Nelle società cosiddette avanzate, l’istituzione scolastica è l’ultimo dispositivo di iniziazione al legame sociale che ci è rimasto, prima che dilaghi il nuovo individualismo tribale. Nelle società cosiddette in via di sviluppo, un sistema scolastico forte e aggiornato è la prima delle condizioni, e la più qualificante, per l’integrazione della dignità personale fra gli standards di qualità della vita collettiva. La passione e la professione dell’insegnamento, che comprendono necessariamente il senso di una responsabilità forte, che ha a che fare con “l’anima” – o chiamatela come vi pare, ma chiamatela – e non solo con le “tecniche”, sono in molti modi contraddette e avvilite nei contesti di entrambi gli orizzonti sociali.
Nuovi punti di attrito, nello scenario mondiale, fra eccessi di identità ed eccessi di liquefazione del legame sociale, rendono questa responsabilità strategica e cruciale. Strategica, perché la qualità dell’educazione, e non soltanto l’efficienza dell’istruzione, trova ancora nell’istituzione scolastica un vettore di legittimazione insostituibile per la dotazione umana – umanistica e umanitaria – delle generazioni. Cruciale, perché le opportunità e i potenziali offerti dall’età evolutiva, in ordine alla disposizione sociale del singolo, sono unici. Dopo, si può fare molto, naturalmente: ma non è la stessa cosa. E paradossalmente, gli effetti disgreganti dell’occasione mancata sono meno difficili da compensare al livello del singolo, che non a quello degli effetti di danno che essi inducono nel corpo sociale.
L’istituzione scolastica è anche uno degli azzardi più belli della società civile. Un effetto, magnifico e colossale, dell’impegno collettivo a tradurre, nella sfera sociale e pubblica, uno dei gesti più alti della donazione. Insegnare il linguaggio, insegnare a parlare e ad ascoltare, insegnare ad apprendere, insegnare a modulare l’espressione di sé e l’interpretazione dell’altro, mettere in comunicazione le menti, partecipare al pensi ero, agli affetti, alle invenzioni e alle avventure delle generazioni umane, insegnare a distillare le tradizioni e ad assimilare il nuovo. La scuola è il luogo dove si incorporano i tratti fondamentali del “diritto fraterno”, senza il quale una pretesa società di individui liberi e uguali nasconde certamente elementi di conflitto e prevaricazione senza limite e senza controllo.

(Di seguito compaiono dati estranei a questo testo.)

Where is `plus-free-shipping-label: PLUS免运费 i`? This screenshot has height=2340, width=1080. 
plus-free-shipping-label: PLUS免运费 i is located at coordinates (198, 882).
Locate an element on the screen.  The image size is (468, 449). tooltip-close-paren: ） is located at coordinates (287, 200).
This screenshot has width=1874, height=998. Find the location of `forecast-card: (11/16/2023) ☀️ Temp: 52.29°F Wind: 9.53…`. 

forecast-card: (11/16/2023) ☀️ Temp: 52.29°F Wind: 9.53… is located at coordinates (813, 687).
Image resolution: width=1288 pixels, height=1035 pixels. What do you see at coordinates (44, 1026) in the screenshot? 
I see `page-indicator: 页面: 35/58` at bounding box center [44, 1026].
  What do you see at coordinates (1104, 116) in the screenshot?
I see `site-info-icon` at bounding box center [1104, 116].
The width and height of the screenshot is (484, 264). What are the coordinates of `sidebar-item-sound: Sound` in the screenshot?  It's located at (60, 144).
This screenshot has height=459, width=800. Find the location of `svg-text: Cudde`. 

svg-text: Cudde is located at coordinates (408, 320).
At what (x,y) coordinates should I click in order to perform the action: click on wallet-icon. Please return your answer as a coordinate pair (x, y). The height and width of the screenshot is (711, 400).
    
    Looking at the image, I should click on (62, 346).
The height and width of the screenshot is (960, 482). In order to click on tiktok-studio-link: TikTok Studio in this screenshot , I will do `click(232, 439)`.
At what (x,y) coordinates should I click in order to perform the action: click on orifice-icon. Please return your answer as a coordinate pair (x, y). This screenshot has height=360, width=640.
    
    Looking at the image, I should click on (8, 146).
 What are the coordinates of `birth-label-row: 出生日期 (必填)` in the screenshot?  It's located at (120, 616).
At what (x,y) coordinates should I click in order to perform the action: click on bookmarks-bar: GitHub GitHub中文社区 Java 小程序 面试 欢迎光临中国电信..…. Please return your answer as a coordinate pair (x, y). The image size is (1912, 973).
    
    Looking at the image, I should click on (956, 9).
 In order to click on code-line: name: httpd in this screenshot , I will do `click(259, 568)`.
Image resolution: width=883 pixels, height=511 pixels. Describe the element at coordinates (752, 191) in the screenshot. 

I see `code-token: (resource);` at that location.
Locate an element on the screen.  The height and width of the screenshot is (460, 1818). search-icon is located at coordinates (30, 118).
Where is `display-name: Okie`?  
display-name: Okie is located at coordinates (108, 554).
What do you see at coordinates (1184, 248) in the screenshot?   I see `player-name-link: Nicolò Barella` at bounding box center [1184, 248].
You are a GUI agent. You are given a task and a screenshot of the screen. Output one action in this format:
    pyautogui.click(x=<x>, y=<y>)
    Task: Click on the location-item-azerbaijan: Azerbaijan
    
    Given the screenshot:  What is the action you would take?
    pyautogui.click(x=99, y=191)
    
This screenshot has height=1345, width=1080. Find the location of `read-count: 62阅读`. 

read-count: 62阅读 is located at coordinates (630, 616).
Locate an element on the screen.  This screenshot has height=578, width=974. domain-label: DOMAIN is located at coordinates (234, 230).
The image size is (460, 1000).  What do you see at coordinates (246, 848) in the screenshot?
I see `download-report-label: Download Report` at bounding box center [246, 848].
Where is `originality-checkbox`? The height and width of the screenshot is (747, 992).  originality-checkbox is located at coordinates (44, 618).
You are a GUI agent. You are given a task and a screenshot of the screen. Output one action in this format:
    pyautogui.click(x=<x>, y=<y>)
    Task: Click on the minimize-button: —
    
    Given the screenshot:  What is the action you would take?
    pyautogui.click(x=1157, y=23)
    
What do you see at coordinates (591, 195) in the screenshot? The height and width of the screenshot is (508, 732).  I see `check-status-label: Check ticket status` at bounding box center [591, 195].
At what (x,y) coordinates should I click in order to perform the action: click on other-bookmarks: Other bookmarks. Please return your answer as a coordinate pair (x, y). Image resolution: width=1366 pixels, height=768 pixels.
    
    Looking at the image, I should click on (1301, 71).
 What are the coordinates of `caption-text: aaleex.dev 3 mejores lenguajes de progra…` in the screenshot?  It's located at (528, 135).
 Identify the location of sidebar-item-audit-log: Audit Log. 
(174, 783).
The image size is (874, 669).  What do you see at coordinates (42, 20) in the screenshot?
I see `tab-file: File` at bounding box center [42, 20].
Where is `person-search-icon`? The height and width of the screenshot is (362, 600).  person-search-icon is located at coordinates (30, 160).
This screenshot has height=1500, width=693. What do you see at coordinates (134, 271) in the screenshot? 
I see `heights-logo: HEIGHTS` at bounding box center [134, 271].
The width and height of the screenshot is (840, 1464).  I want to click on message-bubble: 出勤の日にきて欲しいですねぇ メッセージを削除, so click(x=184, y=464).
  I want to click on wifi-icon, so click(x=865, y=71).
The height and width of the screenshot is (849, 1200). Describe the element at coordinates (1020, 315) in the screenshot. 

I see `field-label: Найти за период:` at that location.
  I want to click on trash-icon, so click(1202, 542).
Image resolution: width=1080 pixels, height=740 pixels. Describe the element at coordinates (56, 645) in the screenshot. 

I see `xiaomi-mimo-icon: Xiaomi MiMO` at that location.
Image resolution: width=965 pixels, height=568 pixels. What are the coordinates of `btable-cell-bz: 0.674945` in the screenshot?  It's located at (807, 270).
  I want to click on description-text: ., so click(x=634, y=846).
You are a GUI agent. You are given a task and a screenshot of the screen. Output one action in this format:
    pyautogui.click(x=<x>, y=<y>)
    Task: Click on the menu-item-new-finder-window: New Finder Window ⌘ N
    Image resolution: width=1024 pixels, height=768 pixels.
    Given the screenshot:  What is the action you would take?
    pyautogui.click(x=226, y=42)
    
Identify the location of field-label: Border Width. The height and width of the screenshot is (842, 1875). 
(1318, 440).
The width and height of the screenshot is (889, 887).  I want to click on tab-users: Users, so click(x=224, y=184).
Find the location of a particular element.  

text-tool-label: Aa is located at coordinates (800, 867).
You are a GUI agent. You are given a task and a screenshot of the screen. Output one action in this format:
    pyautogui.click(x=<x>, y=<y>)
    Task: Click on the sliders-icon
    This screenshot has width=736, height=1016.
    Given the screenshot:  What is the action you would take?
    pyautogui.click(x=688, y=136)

La scuola è un atto d’amore, che sviluppa, senza alcuna ambizione sostitutiva, ma con specifica proiezione verso la maturità del legame sociale, il gesto dell’iniziazione famigliare. Pensare al suo “rendimento produttivo”, in termini esclusivamente funzionali al concetto di “avviamento al lavoro”, le toglie il meglio. In tutti i sensi.
Bene ha fatto l’Osservatorio Permanente della Santa Sede presso l’Unesco a Parigi, intercettando tempestivamente la congiuntura di sostanziale insensibilità, ad accendere i riflettori sul nesso cruciale e strategico che lega “amore dell’educazione”, il gesto stesso della scuola, ed “educazione all’amore”: ossia, il lavoro sociale e culturale che attrezza la qualità umana del legame fraterno. Fra i singoli. Fra i popoli. Fra le culture. La Chiesa, “esperta” nella testimonianza di questo fondamento, e di lunga militanza quanto alla cultura alta e ai buoni legami che ne provengono, ha lanciato il suo appello e convocato gli uomini di buona volontà. Che non sono affatto pochi, anche dentro le scuole. Ma questi, chi li ascolta?